Mandatory minimums were imposed because liberal judges were far too lenient on offenders, including some very bad ones. No conservative should take seriously the notion that today’s liberal judges (collectively a more left-wing crew than their counterparts in the pre-Obama era) will use their discretion to impose tough sentences on hard core felons.
In Tom Cotton’s article, the one Malcolm addressed in his first piece, the Senator provided the harrowing example of how liberalized federal sentencing enabled Wendell Callahan, a beneficiary of a liberal judge’s discretion, brutally to murder Erveena Hammonds and her two daughters, ages 10 and 7. Callahan was absent from Malcolm’s response to Cotton.
The many victims of soft sentencing seldom make it into such pieces.
Fourth, Malcolm says I did not dispute that many states that have implemented their own reforms have experienced lower crime rates, lower recidivism rates, and lower costs. What I did say was that Malcolm and his co-author “significantly overstate the value of the programs they tout in reducing recidivism.” I backed up this statement with two links addressing the subject. Malcolm didn’t respond.
Malcolm devotes much of his reply to attacking my attempt to quantify the amount of time that the leniency legislation would knock off the sentences of various types of offenders. My attempt was based on a fact sheet prepared by opponents of the legislation. I didn’t link to it because it wasn’t (and as far as I know, still isn’t) on the internet.
Malcolm says he doesn’t understand how the numbers in the fact sheet were derived. Here is my understanding of how, for example, a fentanyl dealer sentenced to what currently is a 20-year mandatory minimum sentence (reserved for repeat offenders trafficking in the largest amounts) could be back in the community in as little as 7 years, 10 months (as opposed to 16 years, 1 month under current law).
Current system: starting sentence: 20 years.
– Assume the prisoner gets a 1 year reduction for participation in RDAP.
– Assume the prisoner behaves in prison, so he is eligible for 894 days for “good conduct” (54 days
per year served).
– Assume, as is common under current law, the prisoner gets to spend 6 months of that sentence in home confinement.
The result is about 48 months of reduction, or 16 years in prison.
The leniency bill: starting sentence: 15 years, because the penalty is reduced for trafficking fentanyl, even if you have a serious record.
– Assume the prisoner gets the same 1 year reduction for participation in RDAP.
– Assume the prisoner behaves in prison, and under the new good time calculations in the First Step Act, the prisoner gets 54 days off for each year sentenced, not served: about 810 days off.
– Under First Step Act, because he is in for fentanyl trafficking, the prisoner, if at minimum or low risk category, starts getting an additional 15 days in time credits towards home confinement for every 30 days participating in an “evidence based anti-recidivism program”. (Note that this doesn’t mean a full day of participation.
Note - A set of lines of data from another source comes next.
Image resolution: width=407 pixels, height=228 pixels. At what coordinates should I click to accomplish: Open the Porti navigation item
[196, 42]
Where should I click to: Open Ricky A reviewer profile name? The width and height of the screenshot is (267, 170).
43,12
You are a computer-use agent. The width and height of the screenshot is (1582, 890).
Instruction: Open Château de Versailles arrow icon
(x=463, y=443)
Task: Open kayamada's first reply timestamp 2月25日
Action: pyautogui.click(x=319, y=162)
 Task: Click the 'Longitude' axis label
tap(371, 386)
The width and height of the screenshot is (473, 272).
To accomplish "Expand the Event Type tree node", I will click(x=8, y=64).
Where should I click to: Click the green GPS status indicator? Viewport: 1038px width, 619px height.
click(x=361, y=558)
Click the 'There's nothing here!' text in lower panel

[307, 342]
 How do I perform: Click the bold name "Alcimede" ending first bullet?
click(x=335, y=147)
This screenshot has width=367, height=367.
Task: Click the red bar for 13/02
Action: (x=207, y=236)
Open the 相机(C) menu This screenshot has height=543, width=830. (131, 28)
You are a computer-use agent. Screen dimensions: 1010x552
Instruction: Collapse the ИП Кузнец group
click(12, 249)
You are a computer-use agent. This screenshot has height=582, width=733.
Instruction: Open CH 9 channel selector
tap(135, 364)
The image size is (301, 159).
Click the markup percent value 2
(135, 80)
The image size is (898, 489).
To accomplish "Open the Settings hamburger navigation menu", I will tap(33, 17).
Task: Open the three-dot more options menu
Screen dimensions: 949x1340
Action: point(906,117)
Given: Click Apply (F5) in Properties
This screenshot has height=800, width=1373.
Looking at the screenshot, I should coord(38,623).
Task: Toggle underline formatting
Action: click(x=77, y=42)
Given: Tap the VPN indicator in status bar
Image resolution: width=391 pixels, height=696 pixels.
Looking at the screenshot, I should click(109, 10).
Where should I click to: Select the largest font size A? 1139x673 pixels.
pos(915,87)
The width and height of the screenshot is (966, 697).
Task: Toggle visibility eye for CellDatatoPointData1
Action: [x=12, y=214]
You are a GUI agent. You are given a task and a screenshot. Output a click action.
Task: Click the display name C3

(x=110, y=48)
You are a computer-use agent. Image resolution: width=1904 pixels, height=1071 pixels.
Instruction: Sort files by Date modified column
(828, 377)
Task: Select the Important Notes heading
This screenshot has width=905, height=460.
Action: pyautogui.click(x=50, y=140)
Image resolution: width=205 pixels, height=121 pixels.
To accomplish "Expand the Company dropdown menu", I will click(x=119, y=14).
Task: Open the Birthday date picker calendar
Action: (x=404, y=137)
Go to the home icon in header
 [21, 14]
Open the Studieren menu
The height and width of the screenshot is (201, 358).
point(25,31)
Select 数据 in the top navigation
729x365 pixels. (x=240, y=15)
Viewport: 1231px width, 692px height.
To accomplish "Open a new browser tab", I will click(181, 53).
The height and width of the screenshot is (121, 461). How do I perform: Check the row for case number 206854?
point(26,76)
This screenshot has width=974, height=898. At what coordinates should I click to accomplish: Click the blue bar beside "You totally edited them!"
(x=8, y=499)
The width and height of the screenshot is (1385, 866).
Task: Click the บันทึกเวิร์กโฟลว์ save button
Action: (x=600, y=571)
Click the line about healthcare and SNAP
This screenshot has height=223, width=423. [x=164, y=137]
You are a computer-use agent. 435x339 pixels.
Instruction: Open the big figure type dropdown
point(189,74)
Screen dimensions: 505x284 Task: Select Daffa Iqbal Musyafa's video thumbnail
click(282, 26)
The prisoner can take a 15 minute class on anti-bullying and that counts for a “day”).
– This works out to about 3 years, 11 months. (If the fentanyl trafficker is medium or high risk, he still gets credit, but the reduction is 10 days, not 15).
The result for the so-called minimum or low risk fentanyl trafficker is 15 years, minus 1 year (RDAP), minus 27 months (good time credits), minus 3 years, 11 months. This equals 94 months in prison, or about 7 years 10 months.
That’s a massive reduction in the sentence. But even smaller reductions, such as the five-year reduction Malcolm talked about in his original post, are too much. The average offender will be caught committing a crime during those five years and, since most crime isn’t reported or solved, will actually commit more than one crime.
As President Trump has recognized, we need tougher sentences for fentanyl dealers, not softer ones. If anything, the leniency legislation Malcolm supports takes us in the wrong direction. Liberals want to go there. Conservatives should not.